For a phone call the typical metadata would be calling number, called number, time of connection, length of call, and so on. And for an email or a text message, sender’s address, recipient’s address, sending machine, recipient’s machine, date, subject line, and so on.
Crucially, “Call me Ishmael” is not part of the metadata for Moby Dick; that’s the first three words of the content. And “Hi, honey. Are you still at the office?” (or “Lou? Tell Enzo the hit is going down tonight”) is not part of the metadata for a phone call.
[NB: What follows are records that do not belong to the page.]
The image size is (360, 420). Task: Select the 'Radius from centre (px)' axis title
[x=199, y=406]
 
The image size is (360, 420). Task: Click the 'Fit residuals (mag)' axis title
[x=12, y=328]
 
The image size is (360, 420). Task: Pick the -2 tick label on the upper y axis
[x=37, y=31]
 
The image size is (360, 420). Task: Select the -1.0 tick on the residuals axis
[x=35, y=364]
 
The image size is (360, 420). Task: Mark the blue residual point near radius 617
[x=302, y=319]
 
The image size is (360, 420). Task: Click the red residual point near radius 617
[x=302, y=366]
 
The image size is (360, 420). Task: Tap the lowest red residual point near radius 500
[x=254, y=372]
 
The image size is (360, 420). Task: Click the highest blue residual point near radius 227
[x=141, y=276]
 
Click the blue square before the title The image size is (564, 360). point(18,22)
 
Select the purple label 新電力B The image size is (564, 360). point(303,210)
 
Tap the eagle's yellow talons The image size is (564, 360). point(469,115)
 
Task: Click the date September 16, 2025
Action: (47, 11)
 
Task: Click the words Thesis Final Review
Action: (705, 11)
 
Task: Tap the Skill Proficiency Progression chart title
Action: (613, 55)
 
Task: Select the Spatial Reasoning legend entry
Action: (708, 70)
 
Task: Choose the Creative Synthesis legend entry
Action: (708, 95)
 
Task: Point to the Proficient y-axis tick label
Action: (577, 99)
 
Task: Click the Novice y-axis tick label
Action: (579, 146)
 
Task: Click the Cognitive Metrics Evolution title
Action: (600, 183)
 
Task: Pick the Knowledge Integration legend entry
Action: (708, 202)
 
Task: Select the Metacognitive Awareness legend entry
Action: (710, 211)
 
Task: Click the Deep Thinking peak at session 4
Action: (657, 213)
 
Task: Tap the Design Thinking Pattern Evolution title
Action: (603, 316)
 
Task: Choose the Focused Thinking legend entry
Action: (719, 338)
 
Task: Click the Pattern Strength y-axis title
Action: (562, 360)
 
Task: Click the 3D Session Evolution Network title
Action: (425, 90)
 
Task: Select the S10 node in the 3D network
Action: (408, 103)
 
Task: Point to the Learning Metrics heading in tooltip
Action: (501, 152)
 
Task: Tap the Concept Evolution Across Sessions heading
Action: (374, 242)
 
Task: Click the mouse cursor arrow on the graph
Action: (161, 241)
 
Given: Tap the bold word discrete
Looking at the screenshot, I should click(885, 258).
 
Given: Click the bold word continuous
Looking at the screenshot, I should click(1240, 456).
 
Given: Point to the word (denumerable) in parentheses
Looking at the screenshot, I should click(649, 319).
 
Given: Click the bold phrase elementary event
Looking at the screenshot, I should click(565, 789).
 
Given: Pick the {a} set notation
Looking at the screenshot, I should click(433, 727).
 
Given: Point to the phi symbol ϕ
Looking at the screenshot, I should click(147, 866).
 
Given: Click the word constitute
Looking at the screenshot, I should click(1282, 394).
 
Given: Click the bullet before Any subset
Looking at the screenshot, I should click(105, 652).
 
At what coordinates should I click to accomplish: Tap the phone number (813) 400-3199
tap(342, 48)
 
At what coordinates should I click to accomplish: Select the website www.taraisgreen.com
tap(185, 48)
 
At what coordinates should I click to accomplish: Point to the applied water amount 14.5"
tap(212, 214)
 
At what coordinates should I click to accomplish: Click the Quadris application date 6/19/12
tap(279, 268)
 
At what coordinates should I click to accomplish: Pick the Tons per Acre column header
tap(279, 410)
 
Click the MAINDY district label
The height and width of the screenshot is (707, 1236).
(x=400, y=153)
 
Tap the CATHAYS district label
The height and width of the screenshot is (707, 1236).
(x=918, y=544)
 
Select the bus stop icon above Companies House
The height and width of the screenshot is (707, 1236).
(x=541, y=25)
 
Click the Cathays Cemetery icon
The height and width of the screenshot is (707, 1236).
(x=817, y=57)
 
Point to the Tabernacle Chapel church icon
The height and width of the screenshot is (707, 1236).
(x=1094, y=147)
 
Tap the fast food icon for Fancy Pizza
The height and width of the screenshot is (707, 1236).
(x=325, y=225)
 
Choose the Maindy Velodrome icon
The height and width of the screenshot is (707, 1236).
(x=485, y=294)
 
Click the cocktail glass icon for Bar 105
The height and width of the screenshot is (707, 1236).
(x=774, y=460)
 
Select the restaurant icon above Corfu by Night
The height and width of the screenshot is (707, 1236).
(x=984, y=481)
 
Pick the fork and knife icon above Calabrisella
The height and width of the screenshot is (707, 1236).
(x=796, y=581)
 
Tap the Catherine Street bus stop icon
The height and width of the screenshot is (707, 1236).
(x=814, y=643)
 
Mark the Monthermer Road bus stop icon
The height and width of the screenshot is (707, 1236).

It is not clear to me whether Senator Rand Paul truly believes that important freedoms are being stripped away from Americans by the actions of the National Security Agency, which up until midnight on Sunday, May 31, was systematically recording telephone-call metadata for large numbers of mostly innocent Americans. The alternative would be that he is being disingenuous: He simply thinks his status as a possible Republican presidential nominee will be enhanced if he argues against the trustworthiness of government agencies.
But it would demean him to assume that. I think it is more charitable to assume he truly believes what he says. Though that means attributing to him what I take to be a rather stupid belief….
Yes, the examples do help. Thanks.
Oh, and to the critical issue that the writer addressed parenthetically just before that passage: “(And let me warn the purists up front that in this post I am going to be treating data not as the plural of the Latin word datum, but as an English singular noncount noun like air, fun, furniture, info
Normally, I would harrumph. But when one is speaking of data in the aggregate, as a massive amount of something, rather than number of things — which is definitely what we’re talking about where the NSA is concerned — perhaps I see his point, and grudgingly decline to protest.
And… I’ll even admit that when most people say “data,” they are speaking of it similarly. But Sarah T. Kinney, my Latin teacher at Bennettsville High School, would rise up and haunt me forever were I to forget for a moment that, by all the gods on Olympus, “data” is a plural, second-declension, neuter noun.